Die explizite Erwähnung, dass nicht nur körperliches Wohlgefühl (sukha) und Schmerz (dukkha), sondern auch die bereits zuvor geschwundenen geistigen Zustände von Frohsinn (somanassa) und Trübsinn (domanassa) überwunden sind, unterstreicht die Tiefe der erreichten emotionalen Neutralität.

Während sukha und dukkha oft primär körperlich verstanden werden, beziehen sich somanassa und domanassa eindeutig auf mentale Freuden und Leiden. Das Dritte Jhāna ist noch von sukha geprägt.

Dass im Vierten Jhāna alle vier dieser affektiven Pole transzendiert sind, zeigt eine umfassende Beruhigung, die über das rein Körperliche hinausgeht und auch subtilste geistige Regungen in einen Zustand vollkommener Ausgeglichenheit (adukkhamasukha) überführt.

3. Einordnung: Die Stufenleiter der Form-Vertiefungen (Rūpa-Jhānas)

Das Vierte Jhāna ist Teil einer Sequenz von vier aufeinander aufbauenden meditativen Zuständen, den Rūpa-Jhānas oder Form-Vertiefungen. Sie werden so genannt, weil ihre Entwicklung typischerweise auf der Konzentration auf ein Objekt basiert, das als „Form“ (rūpa) klassifiziert wird.

Dieser Begriff rūpa ist vielschichtig und kann sich auf physische Objekte (wie eine Meditationsscheibe, kasiṇa), den Atem, aber auch auf subtilere mentale Erscheinungen oder Vorstellungen (nimitta) beziehen, die im Laufe der Meditation auftreten können. Diese vier Jhānas bilden den Kern der Entwicklung von Rechter Sammlung (sammā samādhi) im Rahmen des Achtfachen Pfades.

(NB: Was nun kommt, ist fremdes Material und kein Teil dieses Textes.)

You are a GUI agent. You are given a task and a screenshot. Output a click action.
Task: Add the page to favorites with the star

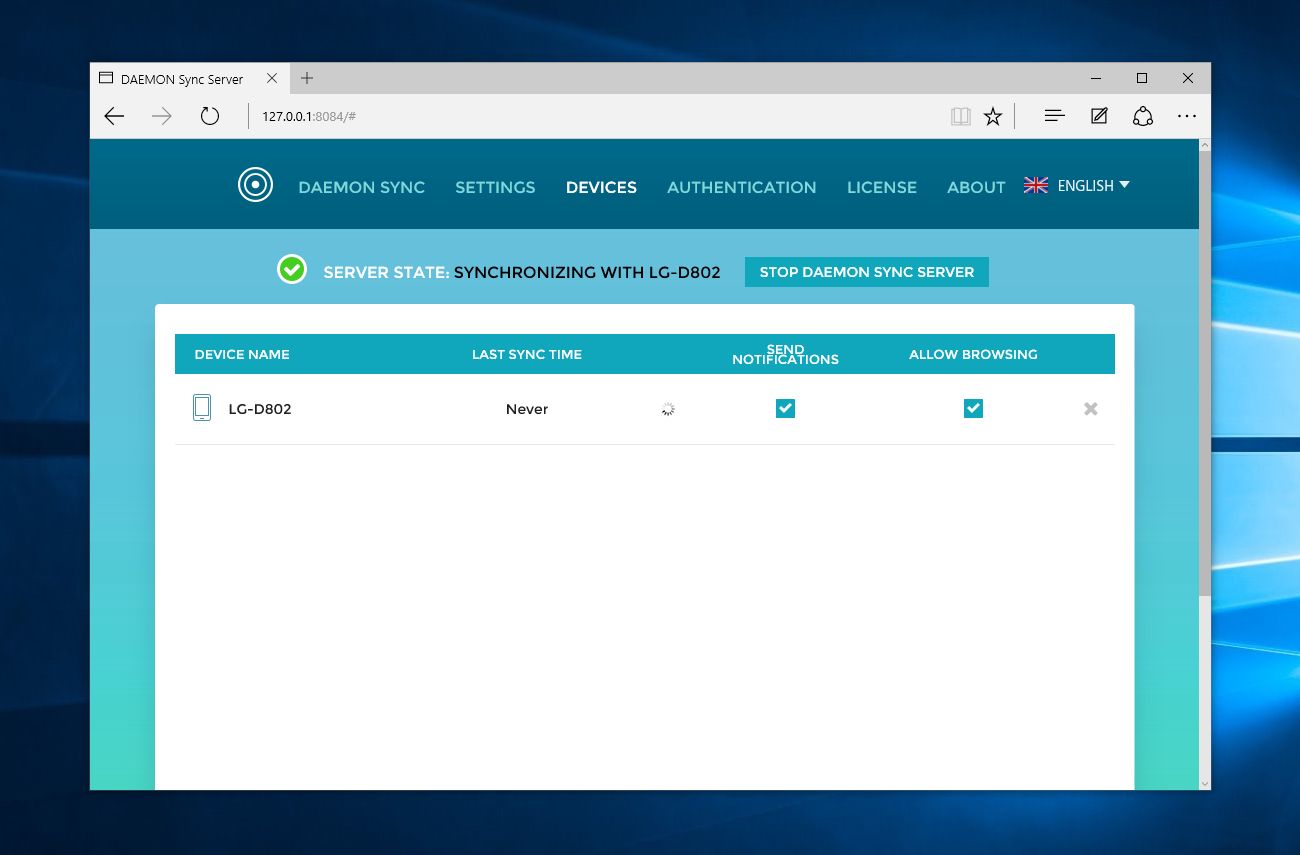[993, 116]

Die Entwicklung durch die Rūpa-Jhānas stellt einen systematischen Prozess der Verfeinerung des Bewusstseins dar, der durch das schrittweise Loslassen gröberer mentaler Faktoren gekennzeichnet ist:

  • Erstes Jhāna (Pathama Jhāna): Wird erreicht durch geistige Abgeschiedenheit von Sinnesvergnügen (kāma) und unheilsamen Geisteszuständen (akusala dhamma). Es ist charakterisiert durch das Vorhandensein von fünf Faktoren: vitakka (die anfängliche Hinwendung des Geistes zum Meditationsobjekt), vicāra (das anhaltende, prüfende Verweilen beim Objekt), pīti (freudiges Interesse, Entzücken), sukha (Glückseligkeit, Wohlgefühl) und ekaggatā (Einspitzigkeit des Geistes, Konzentration). Freude und Glück sind hier „aus der Abgeschiedenheit geboren“ (vivekaja).
  • Zweites Jhāna (Dutiya Jhāna): Entsteht durch das Beruhigen und Überwinden von vitakka und vicāra. Die diskursive Beschäftigung mit dem Objekt tritt zurück. Es ist gekennzeichnet durch inneres Vertrauen und Beruhigung (sampasādana), die verbleibenden Faktoren pīti, sukha und ekaggatā. Freude und Glück sind hier „aus der Sammlung geboren“ (samādhija), was auf eine tiefere Stufe der Konzentration hinweist.
  • Drittes Jhāna (Tatiya Jhāna): Wird erreicht durch das Schwinden (virāga) der intensiven Freude (pīti). Der Geist wird ruhiger und subtiler. Diese Stufe ist gekennzeichnet durch upekkhā (Gleichmut), sati (Achtsamkeit), sampajañña (klares Verstehen), das verbleibende, nun aber ruhigere sukha (Wohlgefühl, das explizit als körperlich erfahren beschrieben wird) und ekaggatā. Die Suttas beschreiben den Meditierenden hier als jemanden, der „gleichmütig, achtsam, glückselig verweilt“ – eine Formel, die die besondere Qualität dieses Zustandes hervorhebt.
  • Viertes Jhāna (Catuttha Jhāna): Entsteht durch das vollständige Aufgeben von sukha und dukkha (sowie dem früheren Schwinden von somanassa und domanassa). Es ist, wie oben beschrieben, durch upekkhāsatipārisuddhi (durch Gleichmut geläuterte Achtsamkeit) und ekaggatā gekennzeichnet, in einem Zustand von adukkhamasukha (Weder-schmerzhaft-noch-angenehm).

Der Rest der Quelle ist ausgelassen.